* Data to process:
☆ ☆ ☆

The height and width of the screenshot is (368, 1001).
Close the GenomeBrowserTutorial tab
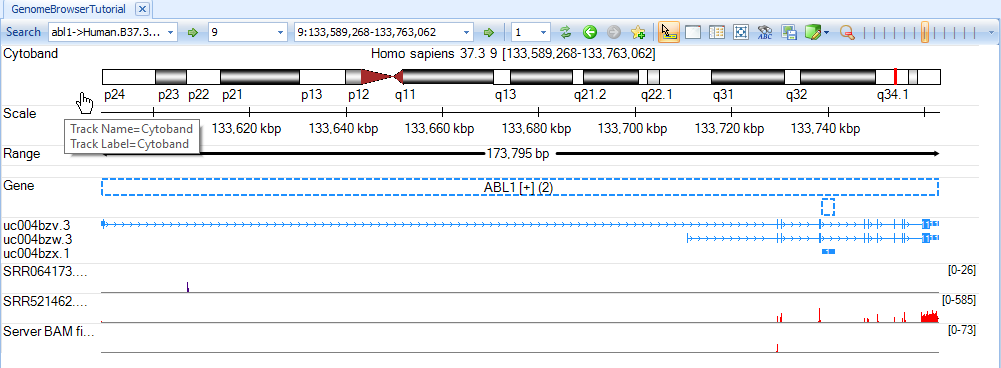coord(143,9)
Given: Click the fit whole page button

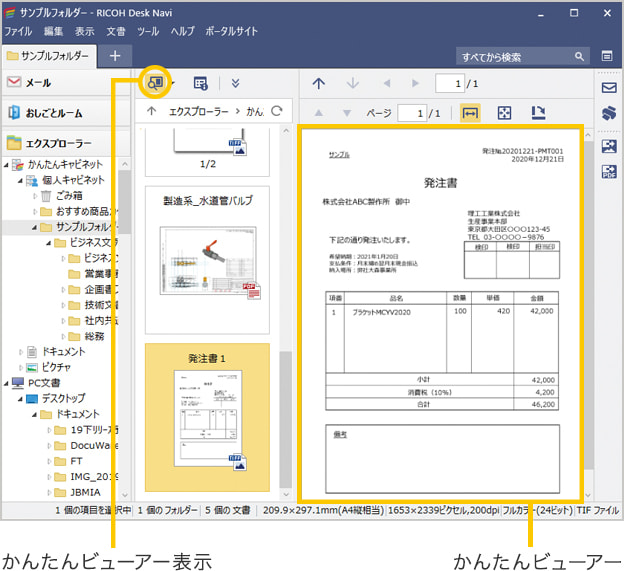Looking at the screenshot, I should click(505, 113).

☆ ☆ ☆

* The problem:
Only the lines from the one containing "Close the GenomeBrowserTutorial tab" through the last line of the entries above belong in the copy; reproduce them exactly and drop every picture.

* Answer below:
Close the GenomeBrowserTutorial tab
coord(143,9)
Given: Click the fit whole page button

Looking at the screenshot, I should click(505, 113).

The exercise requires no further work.